(Short exercise A)
Edit the entries between the line holding "Screen dimensions: 1000x750" and the line holding "[x=769, y=23]", inclusive, replacing "magnifier" with "magnifying glass" and leaving everything else unchanged. Return only those lines.

(Source extract)
┌────────
Back then, Fashola and his peers would pass around tattered dictionaries on loan for the weekend, poring over the pages to compose their own three-, four-, and five-letter word lists to memorize. Without an official Scrabble dictionary, fights about which words were and were not acceptable were epic. “There were a lot of arguments about bad, badder, baddest,” Fashola explained. “When Americans say, ‘You’re the baddest guy I have ever known,’ it means you’re very good. But here in Nigeria, bad is bad. Bad. Worse. Worst. So how about bad, badder, baddest? That led to a lot of arguments.” Sets for purchase were scarce, so diehards made boards at home, cutting and painting tiles by hand.

By the 1980s, that first wave of students graduated, and impromptu Scrabble clubs began cropping up across the country. Post-­colonialism, growing literacy, and a collective competitive spirit fed the game. On a visit to London, Segun Adegbenro, an importer who had himself become obsessed while at university in Ibadan, a large city in southwestern Nigeria, inquired about the franchise from the game’s international purveyor at the time. Upon his return, Adegbenro canvassed the country, measuring demand, and heard of a hobby game at the ­Nigeria Union of Journalists in the northern city of Kaduna. General Gold Eburu, a military ammunition specialist, was a ­regular. He had gotten hooked while studying at the Nigerian Defence Academy and subsequently brought a set to each of his military postings, teaching soldiers and officers in mess halls to play.

Bukunmi Afolayan, one of the best players in the country, with her children, Inioluwa, 8, and Ipinoluwa, 5.
└────────
(Dataset content)
┌────────
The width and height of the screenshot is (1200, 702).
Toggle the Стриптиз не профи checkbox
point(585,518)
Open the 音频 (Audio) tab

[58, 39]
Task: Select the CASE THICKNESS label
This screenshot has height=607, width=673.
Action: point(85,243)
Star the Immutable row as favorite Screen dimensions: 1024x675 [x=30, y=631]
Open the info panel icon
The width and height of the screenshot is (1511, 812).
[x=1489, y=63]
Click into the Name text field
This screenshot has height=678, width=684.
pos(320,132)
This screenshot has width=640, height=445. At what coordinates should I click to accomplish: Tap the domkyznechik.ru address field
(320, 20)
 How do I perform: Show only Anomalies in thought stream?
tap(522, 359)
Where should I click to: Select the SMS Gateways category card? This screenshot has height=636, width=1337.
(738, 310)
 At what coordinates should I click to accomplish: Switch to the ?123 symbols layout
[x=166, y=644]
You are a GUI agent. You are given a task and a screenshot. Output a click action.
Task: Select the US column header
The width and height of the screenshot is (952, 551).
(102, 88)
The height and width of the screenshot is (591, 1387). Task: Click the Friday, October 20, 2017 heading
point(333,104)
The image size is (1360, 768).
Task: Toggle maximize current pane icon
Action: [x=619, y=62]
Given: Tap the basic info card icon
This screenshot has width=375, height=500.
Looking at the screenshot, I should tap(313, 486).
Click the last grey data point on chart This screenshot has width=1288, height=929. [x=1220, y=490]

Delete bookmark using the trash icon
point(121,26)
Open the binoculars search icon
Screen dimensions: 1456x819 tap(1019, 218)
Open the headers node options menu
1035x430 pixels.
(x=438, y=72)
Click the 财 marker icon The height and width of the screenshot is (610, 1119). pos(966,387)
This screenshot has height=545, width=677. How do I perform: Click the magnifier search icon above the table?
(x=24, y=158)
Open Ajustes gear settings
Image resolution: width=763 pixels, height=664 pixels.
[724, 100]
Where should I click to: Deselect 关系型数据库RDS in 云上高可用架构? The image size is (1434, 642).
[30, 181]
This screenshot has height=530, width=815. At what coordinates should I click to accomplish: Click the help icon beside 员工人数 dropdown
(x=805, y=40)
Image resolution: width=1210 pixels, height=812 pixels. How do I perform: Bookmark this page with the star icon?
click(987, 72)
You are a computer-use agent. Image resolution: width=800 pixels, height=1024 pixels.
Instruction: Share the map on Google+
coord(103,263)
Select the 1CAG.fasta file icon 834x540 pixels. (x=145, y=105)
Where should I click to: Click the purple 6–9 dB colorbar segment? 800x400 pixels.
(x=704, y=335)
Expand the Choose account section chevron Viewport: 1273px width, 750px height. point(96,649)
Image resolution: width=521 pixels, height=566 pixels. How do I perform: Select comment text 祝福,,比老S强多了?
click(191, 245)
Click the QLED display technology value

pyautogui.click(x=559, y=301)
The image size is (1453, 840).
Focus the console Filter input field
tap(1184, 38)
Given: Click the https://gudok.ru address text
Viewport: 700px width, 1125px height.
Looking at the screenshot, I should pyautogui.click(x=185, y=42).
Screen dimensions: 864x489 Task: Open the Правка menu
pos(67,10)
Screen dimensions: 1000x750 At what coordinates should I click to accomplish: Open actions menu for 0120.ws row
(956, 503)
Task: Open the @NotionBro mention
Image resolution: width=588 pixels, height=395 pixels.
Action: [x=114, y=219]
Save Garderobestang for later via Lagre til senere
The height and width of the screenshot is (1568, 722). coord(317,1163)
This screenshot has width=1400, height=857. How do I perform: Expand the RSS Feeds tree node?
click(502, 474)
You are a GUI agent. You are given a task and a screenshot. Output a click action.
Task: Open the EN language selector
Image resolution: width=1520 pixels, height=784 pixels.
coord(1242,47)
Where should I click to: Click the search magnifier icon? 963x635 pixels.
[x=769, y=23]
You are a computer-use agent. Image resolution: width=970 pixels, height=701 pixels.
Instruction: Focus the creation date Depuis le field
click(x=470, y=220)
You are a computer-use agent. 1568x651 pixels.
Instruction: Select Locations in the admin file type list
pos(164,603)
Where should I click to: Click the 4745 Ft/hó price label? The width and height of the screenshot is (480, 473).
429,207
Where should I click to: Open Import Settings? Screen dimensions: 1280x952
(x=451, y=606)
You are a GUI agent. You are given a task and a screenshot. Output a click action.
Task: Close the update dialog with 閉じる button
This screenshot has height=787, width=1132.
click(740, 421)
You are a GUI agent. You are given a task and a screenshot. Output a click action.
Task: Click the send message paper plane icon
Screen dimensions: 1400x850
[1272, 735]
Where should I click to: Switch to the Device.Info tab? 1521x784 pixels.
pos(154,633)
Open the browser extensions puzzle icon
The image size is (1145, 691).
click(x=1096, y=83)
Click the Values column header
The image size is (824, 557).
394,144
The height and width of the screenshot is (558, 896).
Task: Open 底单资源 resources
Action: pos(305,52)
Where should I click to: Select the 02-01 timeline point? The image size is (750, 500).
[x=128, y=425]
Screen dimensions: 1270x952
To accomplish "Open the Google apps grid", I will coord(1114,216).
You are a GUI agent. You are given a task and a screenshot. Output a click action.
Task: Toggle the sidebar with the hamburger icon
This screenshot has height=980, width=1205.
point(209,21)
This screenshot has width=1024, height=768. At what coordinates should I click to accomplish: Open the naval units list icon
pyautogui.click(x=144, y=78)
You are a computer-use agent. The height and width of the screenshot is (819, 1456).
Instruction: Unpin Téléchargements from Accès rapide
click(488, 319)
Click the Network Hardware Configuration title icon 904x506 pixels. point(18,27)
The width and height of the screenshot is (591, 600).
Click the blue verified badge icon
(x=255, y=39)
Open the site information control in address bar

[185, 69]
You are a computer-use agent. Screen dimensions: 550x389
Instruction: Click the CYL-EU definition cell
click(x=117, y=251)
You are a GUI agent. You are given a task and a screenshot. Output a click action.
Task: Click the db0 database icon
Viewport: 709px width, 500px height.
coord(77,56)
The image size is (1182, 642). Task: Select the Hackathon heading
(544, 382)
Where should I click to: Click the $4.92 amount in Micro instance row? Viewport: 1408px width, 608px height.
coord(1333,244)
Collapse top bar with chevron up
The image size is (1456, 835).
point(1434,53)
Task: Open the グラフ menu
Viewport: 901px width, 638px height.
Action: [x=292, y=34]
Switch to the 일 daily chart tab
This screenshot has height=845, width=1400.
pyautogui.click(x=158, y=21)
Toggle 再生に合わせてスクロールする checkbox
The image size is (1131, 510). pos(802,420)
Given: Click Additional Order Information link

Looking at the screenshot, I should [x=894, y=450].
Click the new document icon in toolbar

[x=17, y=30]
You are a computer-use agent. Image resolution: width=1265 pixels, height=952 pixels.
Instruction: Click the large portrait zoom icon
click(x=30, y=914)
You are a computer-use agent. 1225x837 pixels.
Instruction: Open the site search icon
└────────
(Short exercise B)
Extract the part of the Scrabble passage between "By the 1980s, that" and "halls to play.", inclusive, copying it word for word.

(Full response A)
Screen dimensions: 1000x750 At what coordinates should I click to accomplish: Open actions menu for 0120.ws row
(956, 503)
Task: Open the @NotionBro mention
Image resolution: width=588 pixels, height=395 pixels.
Action: [x=114, y=219]
Save Garderobestang for later via Lagre til senere
The height and width of the screenshot is (1568, 722). coord(317,1163)
This screenshot has width=1400, height=857. How do I perform: Expand the RSS Feeds tree node?
click(502, 474)
You are a GUI agent. You are given a task and a screenshot. Output a click action.
Task: Open the EN language selector
Image resolution: width=1520 pixels, height=784 pixels.
coord(1242,47)
Where should I click to: Click the search magnifying glass icon? 963x635 pixels.
[x=769, y=23]

(Full response B)
By the 1980s, that first wave of students graduated, and impromptu Scrabble clubs began cropping up across the country. Post-­colonialism, growing literacy, and a collective competitive spirit fed the game. On a visit to London, Segun Adegbenro, an importer who had himself become obsessed while at university in Ibadan, a large city in southwestern Nigeria, inquired about the franchise from the game’s international purveyor at the time. Upon his return, Adegbenro canvassed the country, measuring demand, and heard of a hobby game at the ­Nigeria Union of Journalists in the northern city of Kaduna. General Gold Eburu, a military ammunition specialist, was a ­regular. He had gotten hooked while studying at the Nigerian Defence Academy and subsequently brought a set to each of his military postings, teaching soldiers and officers in mess halls to play.